Stored data entries
*** Block opens ***

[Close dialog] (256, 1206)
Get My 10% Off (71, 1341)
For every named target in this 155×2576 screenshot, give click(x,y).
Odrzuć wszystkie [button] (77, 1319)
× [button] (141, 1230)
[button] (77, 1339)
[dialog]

*** Block closes ***

| Instructions for the task |
Pull out every line of the entries that includes the word "button".

| Result for this task |
Odrzuć wszystkie [button] (77, 1319)
× [button] (141, 1230)
[button] (77, 1339)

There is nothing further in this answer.